WORK TASK =
Your answer should hold exactly the lines below from the line with "This screenshot has width=481, height=285." through the line with "Click the single", both included, and no pictures at all.

◆ ◆ ◆ ◆ ◆

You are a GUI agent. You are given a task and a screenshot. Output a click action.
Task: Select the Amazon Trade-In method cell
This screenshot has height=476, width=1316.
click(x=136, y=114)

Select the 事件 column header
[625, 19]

◆ ◆ ◆ ◆ ◆

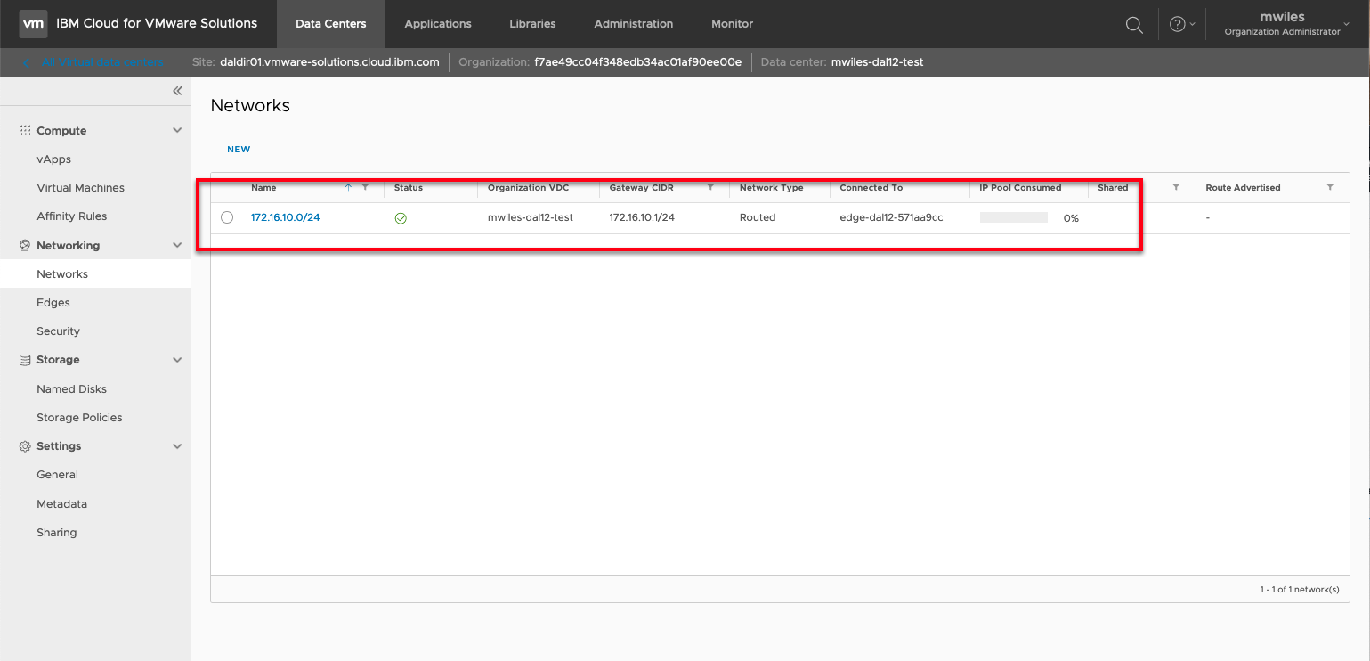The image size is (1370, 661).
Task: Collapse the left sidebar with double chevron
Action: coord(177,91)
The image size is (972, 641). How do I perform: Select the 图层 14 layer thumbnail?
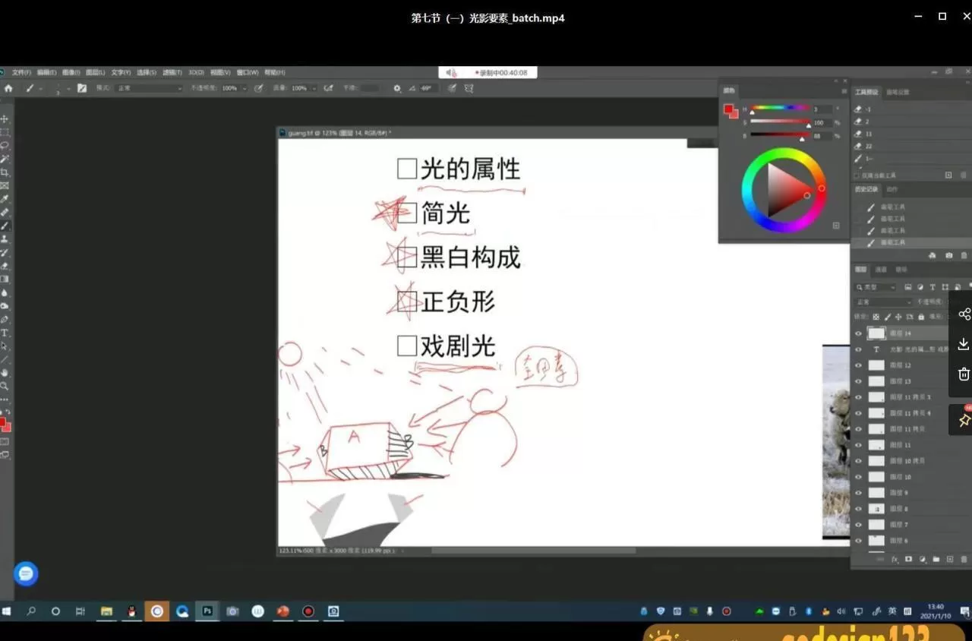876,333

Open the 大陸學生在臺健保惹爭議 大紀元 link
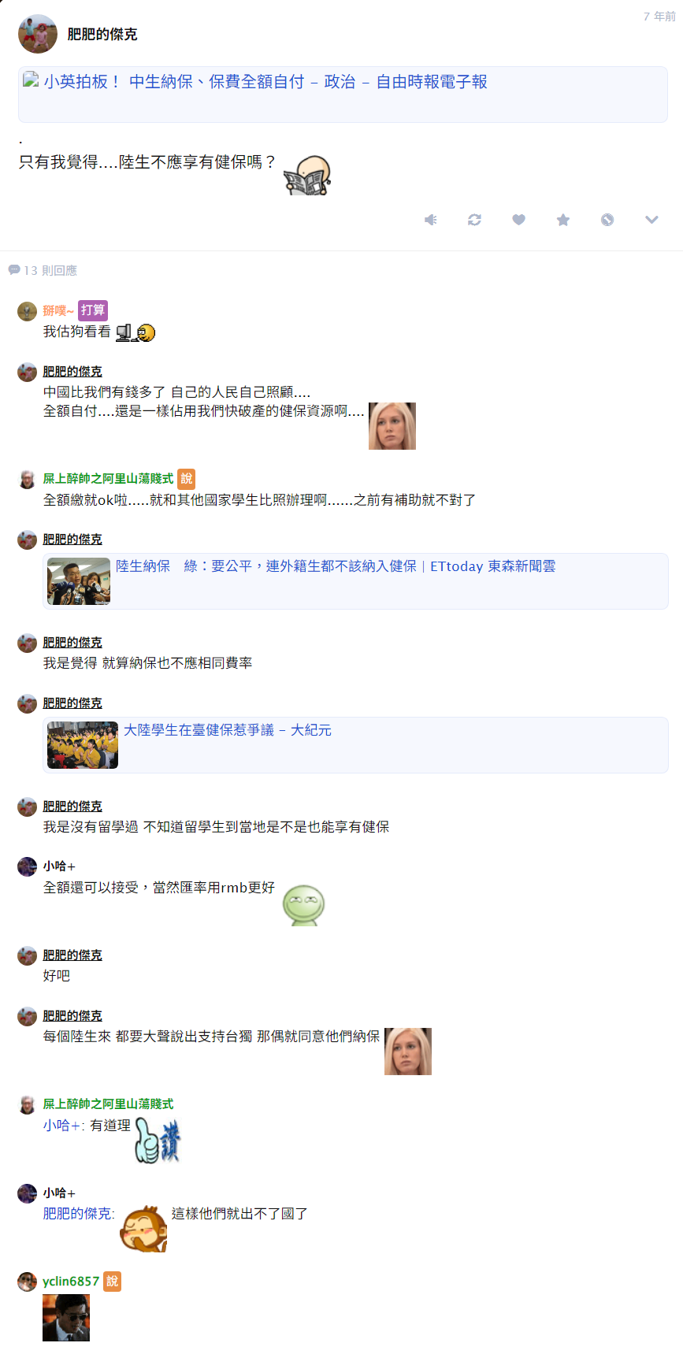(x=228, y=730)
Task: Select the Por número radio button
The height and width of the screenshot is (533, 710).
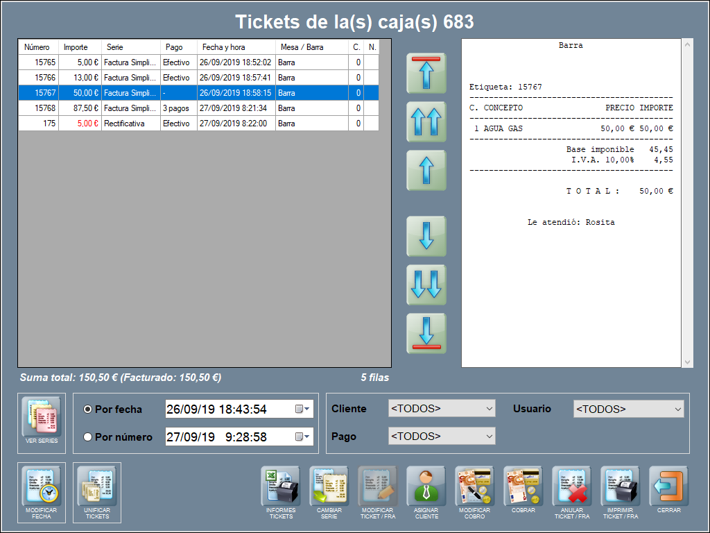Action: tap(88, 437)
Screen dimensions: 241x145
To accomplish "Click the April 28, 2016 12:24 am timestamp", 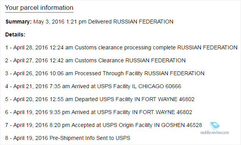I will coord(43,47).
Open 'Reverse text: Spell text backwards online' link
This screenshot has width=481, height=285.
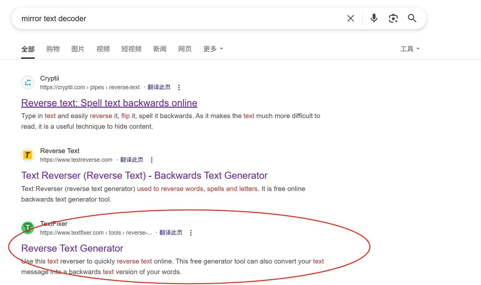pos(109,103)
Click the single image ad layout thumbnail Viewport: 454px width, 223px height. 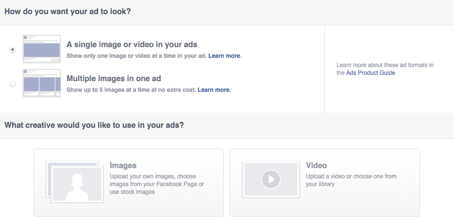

◆ ◆ ◆ ◆ ◆

REPLY =
This screenshot has width=481, height=285.
pos(109,103)
Click the single image ad layout thumbnail Viewport: 454px width, 223px height. 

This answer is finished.